#China #Shanghai #Drug Discovery #Viva Biotech #Integrated Screening

Navigating the Complexities of Drug Discovery

On May 20, 2026, Viva Biotech conducted a highly informative webinar titled 'Managing Complexity in Modern Drug Discovery: A Practical Approach to Integrated Screening Chemistry.' The event featured distinguished speakers, including Dr. Bing Xia, the Vice President and Head of Early Discovery Platforms, and Dr. Tim Dwight, Senior Director of Medicinal Chemistry Business Development. Moderated by Victoria Ouroutzoglou, Associate Director of Business Development at Viva Biotech, the discussion centered on enhancing scientific rigor in the early stages of drug development.

Hit Identification: Target Context is Key

Dr. Bing Xia opened the discussion by emphasizing the critical role of target context in the hit identification process. He asserted that hit identification is not a one-size-fits-all approach; rather, it must adapt based on various factors such as biological validation, tractability, assay readiness, structural data, protein availability, resource constraints, and the prevailing intellectual property landscape. He elaborated on different strategies based on the availability of quality structural data, suggesting that fragment-based drug discovery and virtual screening could offer efficient entry points in cases where such information is accessible.

For scenarios where reliable functional or cellular assays are present, high-throughput screening (HTS) remains a formidable method for evaluating biological activity across vast compound libraries. In contrast, more intricate targets could benefit from affinity-based techniques such as DNA-encoded libraries (DEL), automated surface plasmon resonance (ASMS), or surface plasmon resonance (SPR) techniques to ascertain early druggability, especially when challenges in protein availability or assay readiness arise.

A standout feature of Viva Biotech is its V-DEL-facilitated target triage method, integrating outcomes from DEL screening, protein science expertise, quality control, and conformational state assessments, powered by the AI-driven V-DEL Friendly Index. This multifaceted approach aims to rank and prioritize targets or constructs efficiently, determining whether small molecules or linear/cyclic peptides are viable candidates, especially for pioneering or under-explored targets.

A Comprehensive Validation Process for Hits

Dr. Xia pointed out that primary screening results merely represent the inception of the hit validation journey. To confidently progress with a hit, a robust validation framework must be employed, incorporating checks for purity, dose-response confirmation, orthogonal assays, selectivity assessments, cytotoxicity evaluations, and biophysical binding studies. This rigorous validation process is paramount in differentiating actionable hits from false positives and nonspecific binders.

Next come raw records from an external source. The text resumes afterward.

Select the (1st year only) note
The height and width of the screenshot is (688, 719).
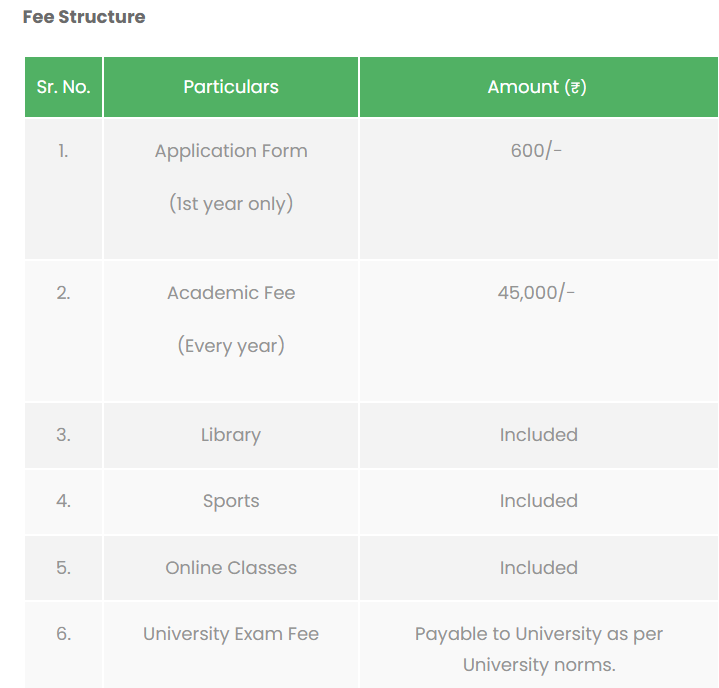pos(231,203)
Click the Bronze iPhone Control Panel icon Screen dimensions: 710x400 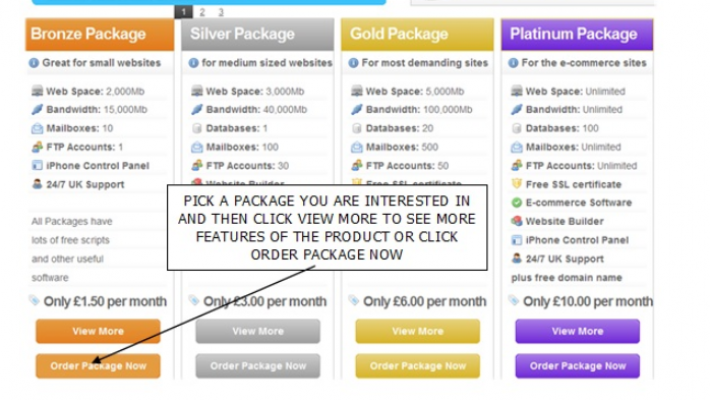(x=37, y=166)
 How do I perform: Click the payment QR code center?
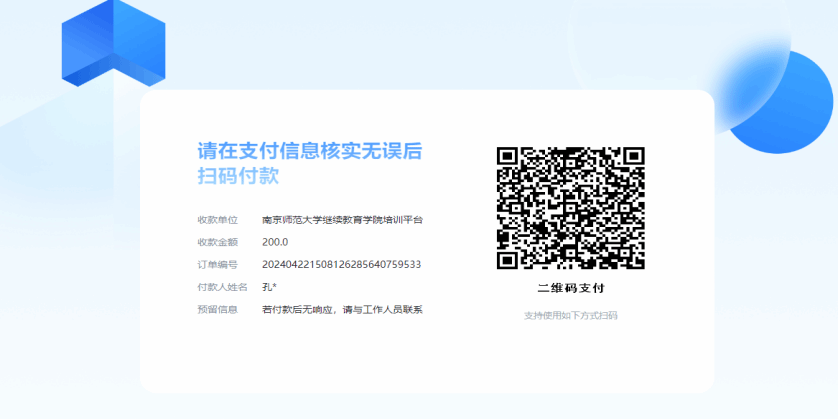tap(570, 208)
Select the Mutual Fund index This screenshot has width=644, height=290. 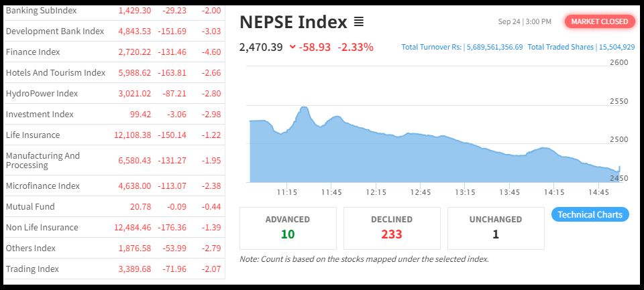[x=30, y=207]
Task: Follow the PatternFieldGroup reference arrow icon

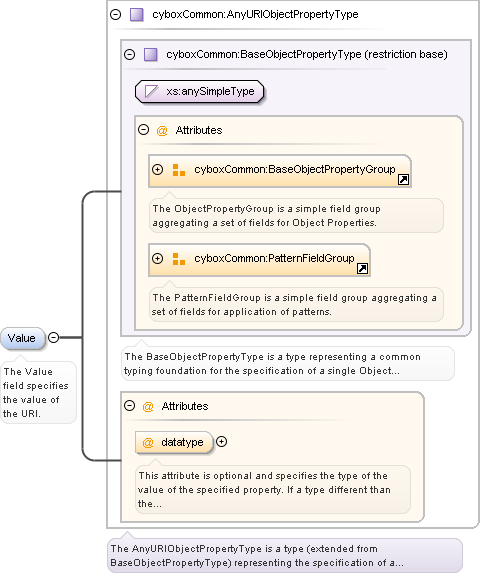Action: pos(362,269)
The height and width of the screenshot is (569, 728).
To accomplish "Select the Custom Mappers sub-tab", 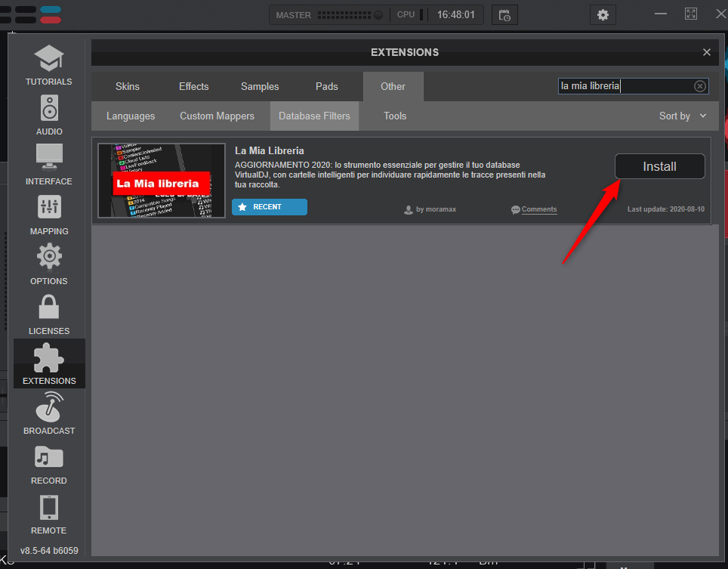I will [x=217, y=116].
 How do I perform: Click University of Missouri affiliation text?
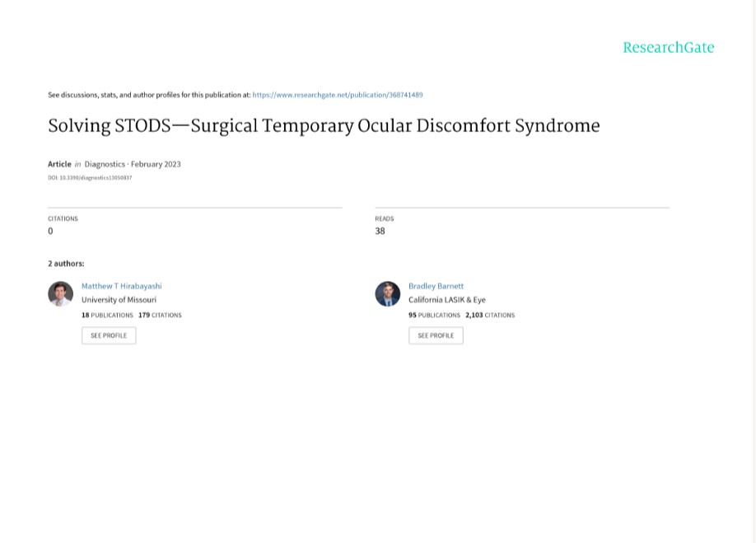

The internal resource of 'promiscuous frequent hits' developed at Viva Biotech serves as a crucial tool. Built from accumulated screening experiences, this dataset, which anonymizes target names, aids in making informed triage decisions and minimizes the chances of advancing potentially misleading hits through various screening efforts.

Design-Make-Test-Analyze (DMTA) Cycles

Upon successful hit validation, the Design-Make-Test-Analyze (DMTA) cycle emerges as a pivotal operational framework for advancing drug candidates. Dr. Tim Dwight emphasized the necessity of synchronized collaboration across various disciplines, including medicinal chemistry, biology, and project teams. These cycles typically follow a weekly rhythm to stay in sync with primary assay workflows, facilitating the generation of new hypotheses, refining designs, and selecting prioritized compounds.

Technologies and methodologies such as structure-based design, ligand-centric structure-activity relationship (SAR) analysis, molecular descriptors, free energy perturbation (FEP), molecular dynamics (MD) simulations, and AI/ML modeling play significant roles in enhancing compound prioritization. The aim is not merely to conjure ideas in isolation, but to rigorously test defined hypotheses to ascertain the most promising directions for development.

Dr. Dwight also noted that the scale of chemical modifications shifts with the program's evolution. During the hit-to-lead transition, extensive scaffold or functional group modifications may be crucial for mitigating liabilities and exploring alternative compounds, whereas lead optimization focuses more on small SAR-driven alterations to enhance potency, selectivity, and overall safety of the drug candidates.

The Essence of Integration

Viva Biotech underscores the importance of clear criteria for go-no-go decisions, ensuring that programs do not proceed without sufficient substantiation of efficacy, tractability, or safety. Factors such as assay enablement, protein construct quality, in vivo efficacy, therapeutic index considerations, and cross-species PK profiles are pivotal in guiding program directions.

The integration of various capabilities is not simply about co-locating different functions but revolves around strategically connecting the necessary data and expertise at each stage of the drug discovery continuum. By fostering a collaborative environment among protein science, structural biology, medicinal chemistry, and screening disciplines, Viva Biotech enhances the scientific rigor and efficiency necessary to transform initial target insights into validated hits and ultimately, lead optimization.

In conclusion, Viva Biotech's integrated approach provides a roadmap for navigating the complexities of modern drug discovery, enabling pharmaceutical partners to advance with confidence from initial ideas to validated candidates ready for further development.